## SOURCE DATA
┄┄┄┄┄┄┄┄┄┄┄┄┄┄┄┄┄┄┄┄
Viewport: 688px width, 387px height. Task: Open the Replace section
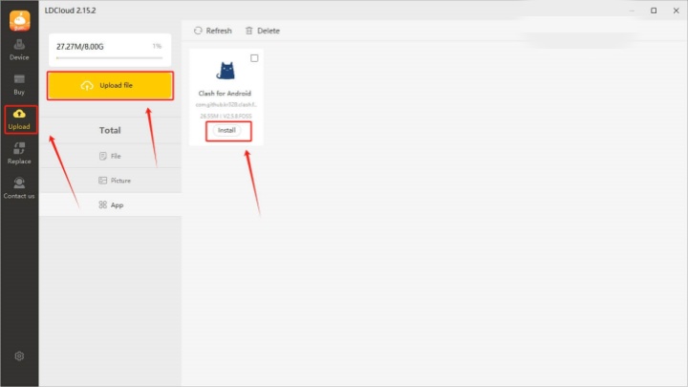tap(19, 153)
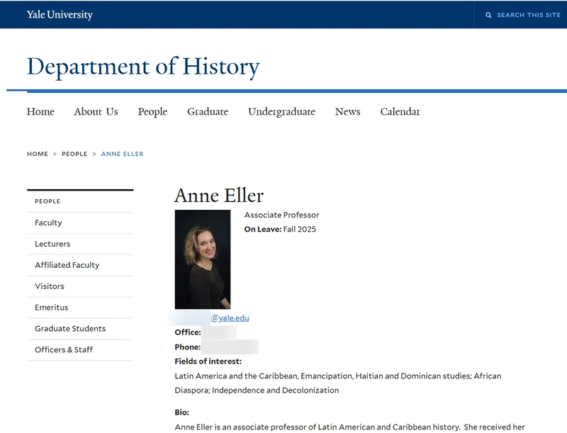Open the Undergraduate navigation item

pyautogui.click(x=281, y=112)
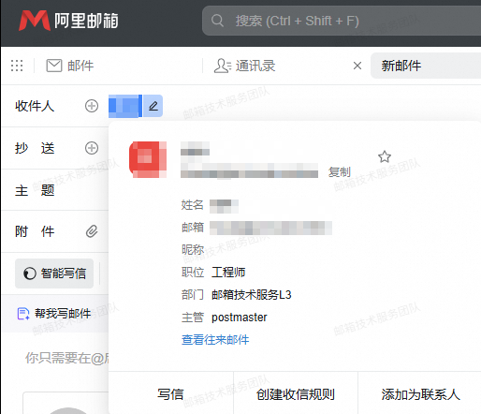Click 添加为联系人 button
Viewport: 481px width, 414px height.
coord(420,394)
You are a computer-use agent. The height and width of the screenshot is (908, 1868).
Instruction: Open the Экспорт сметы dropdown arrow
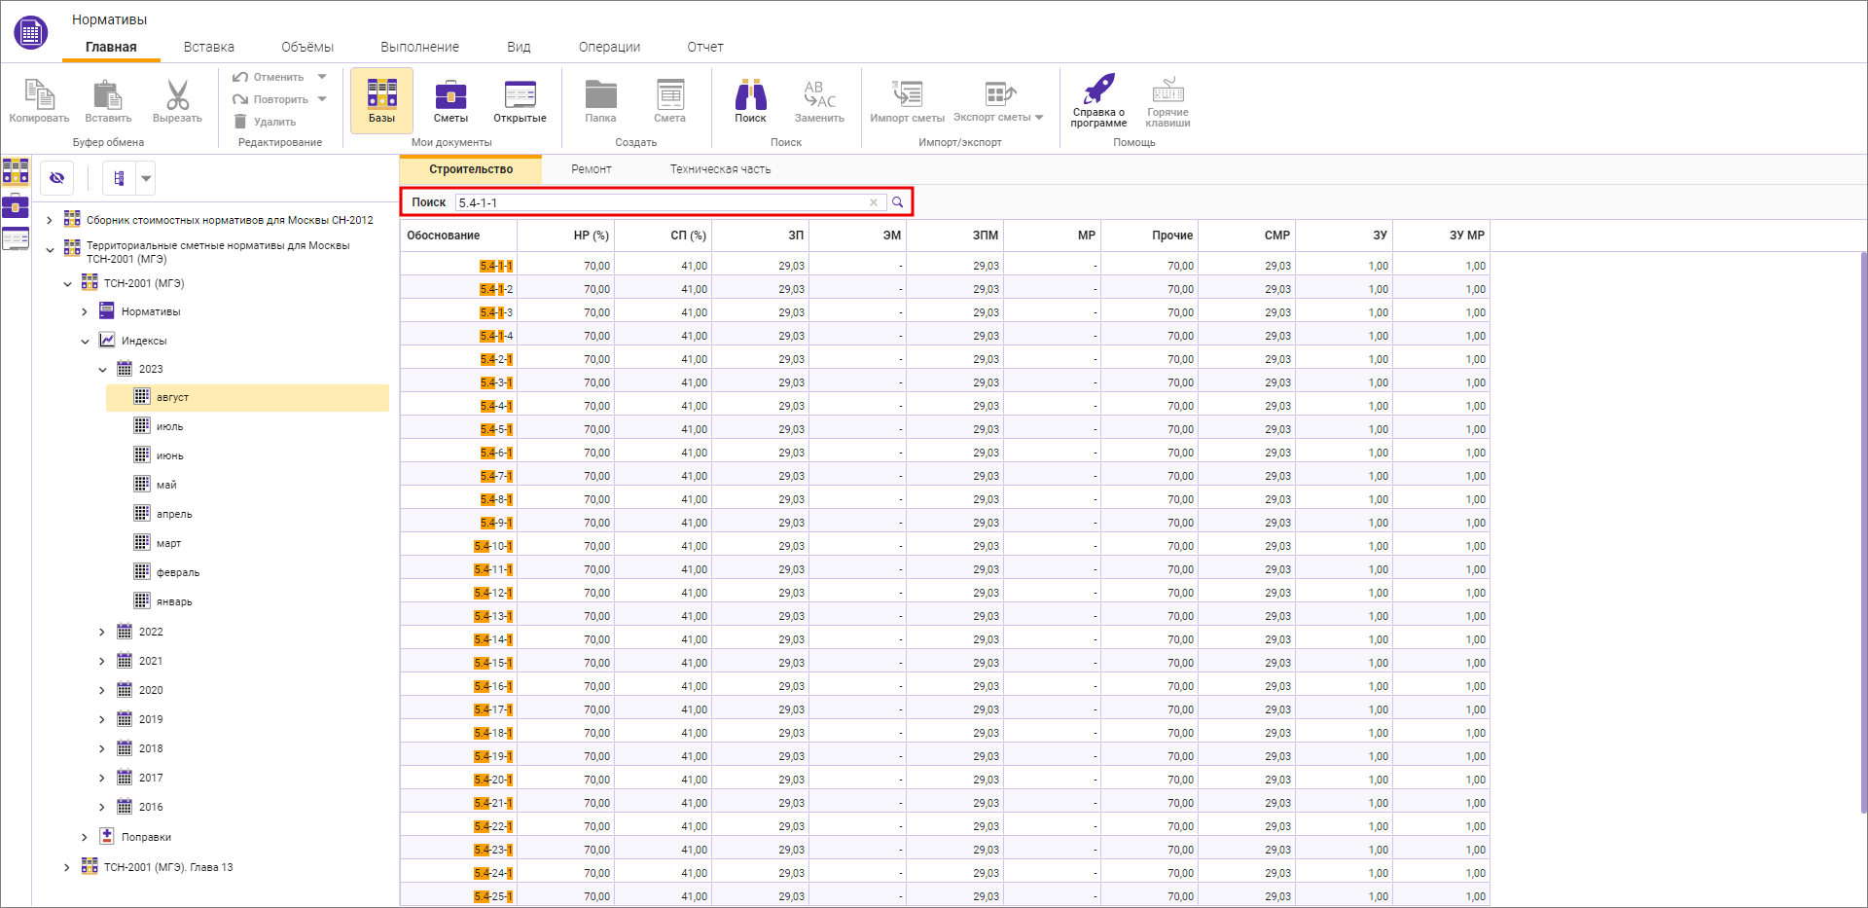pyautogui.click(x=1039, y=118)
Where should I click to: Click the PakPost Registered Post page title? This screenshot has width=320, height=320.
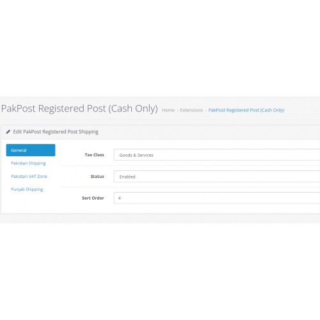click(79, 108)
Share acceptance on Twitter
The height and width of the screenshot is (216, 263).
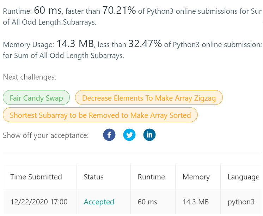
┄┄┄┄┄┄┄┄┄┄┄┄┄┄┄┄┄┄┄┄
## ABOUT THIS EXERCISE
Could you please repeat the entries above exactly, with every picture left out?

## PROBLEM SOLUTION
Viewport: 688px width, 387px height. Task: Open the Replace section
tap(19, 153)
Open the Undergraduate navigation item

pyautogui.click(x=281, y=112)
Click 添加为联系人 button
Viewport: 481px width, 414px height.
coord(420,394)
You are a computer-use agent. The height and width of the screenshot is (908, 1868).
Instruction: Open the Экспорт сметы dropdown arrow
pyautogui.click(x=1039, y=118)
Where should I click to: Click the PakPost Registered Post page title? This screenshot has width=320, height=320.
click(79, 108)
Share acceptance on Twitter
The height and width of the screenshot is (216, 263).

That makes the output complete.